◆ TEXT SHOWN ◆
Content starts

One reason it’s hard is that individual journals publish different numbers
of articles per year, and the typical mid-sized research library subscribes
to thousands of journals each year – some of them in large subject packages
or Big Deals, but hundreds or even thousands more as individual
subscriptions. (Notwithstanding the popular myth that academic libraries no
longer carry individual journal subscriptions.) It might be relatively easy
to say how many articles the library has paid for in a given year from any
one of those journals, but gathering the data for all of them would be a
real slog. (Not complicated work, but a lot of work.)



Another reason is that a very large number of the articles we pay for each
year are provided by third-party vendors like EBSCO and ProQuest in the
form of aggregated journal packages. The interesting thing about these
packages is that their content changes over time; a journal may be included
this year but replaced by a different one the next year—or even in the
middle of the year. We’re fine with that ambiguity because we don’t count
on these packages as reliable delivery systems for particular journals—we
use them as enormous bags of articles. So the point of Academic Search
Premier isn’t that it’s a good way to get reliable, continuous access to
Biology Journal X, but that it’s a reliable source of good biology
articles. As long as the package works well as a general undergraduate
research tool, we don’t care that much about which particular journals are
included. (We do care somewhat, but not the way we would if we were
subscribing to those journals specifically or in a subject package.)

Content ends

Reproduce the passage on counting library journal articles in full, word for word. The data that comes next is separate material and has no connection to the passage on counting library journal articles.

◆ DATASET EXCERPT ◆

Content starts

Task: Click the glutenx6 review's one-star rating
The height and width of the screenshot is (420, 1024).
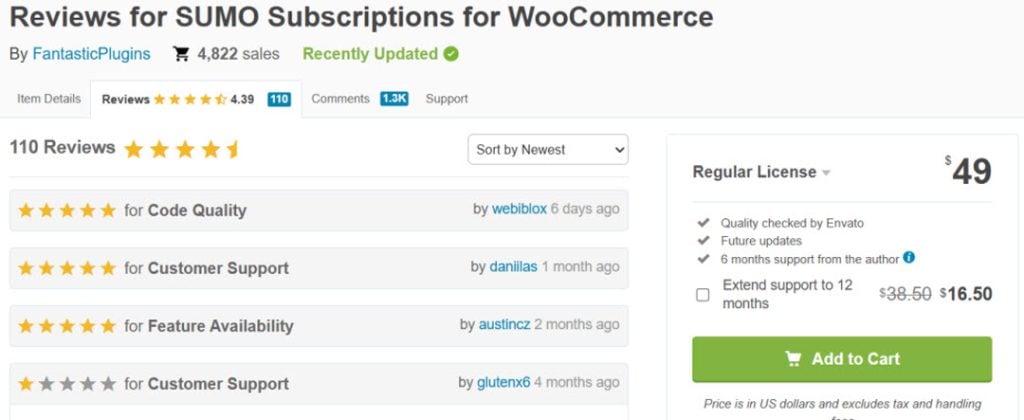Action: point(67,383)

Content ends

◆ ANSWER BELOW ◆
One reason it’s hard is that individual journals publish different numbers
of articles per year, and the typical mid-sized research library subscribes
to thousands of journals each year – some of them in large subject packages
or Big Deals, but hundreds or even thousands more as individual
subscriptions. (Notwithstanding the popular myth that academic libraries no
longer carry individual journal subscriptions.) It might be relatively easy
to say how many articles the library has paid for in a given year from any
one of those journals, but gathering the data for all of them would be a
real slog. (Not complicated work, but a lot of work.)



Another reason is that a very large number of the articles we pay for each
year are provided by third-party vendors like EBSCO and ProQuest in the
form of aggregated journal packages. The interesting thing about these
packages is that their content changes over time; a journal may be included
this year but replaced by a different one the next year—or even in the
middle of the year. We’re fine with that ambiguity because we don’t count
on these packages as reliable delivery systems for particular journals—we
use them as enormous bags of articles. So the point of Academic Search
Premier isn’t that it’s a good way to get reliable, continuous access to
Biology Journal X, but that it’s a reliable source of good biology
articles. As long as the package works well as a general undergraduate
research tool, we don’t care that much about which particular journals are
included. (We do care somewhat, but not the way we would if we were
subscribing to those journals specifically or in a subject package.)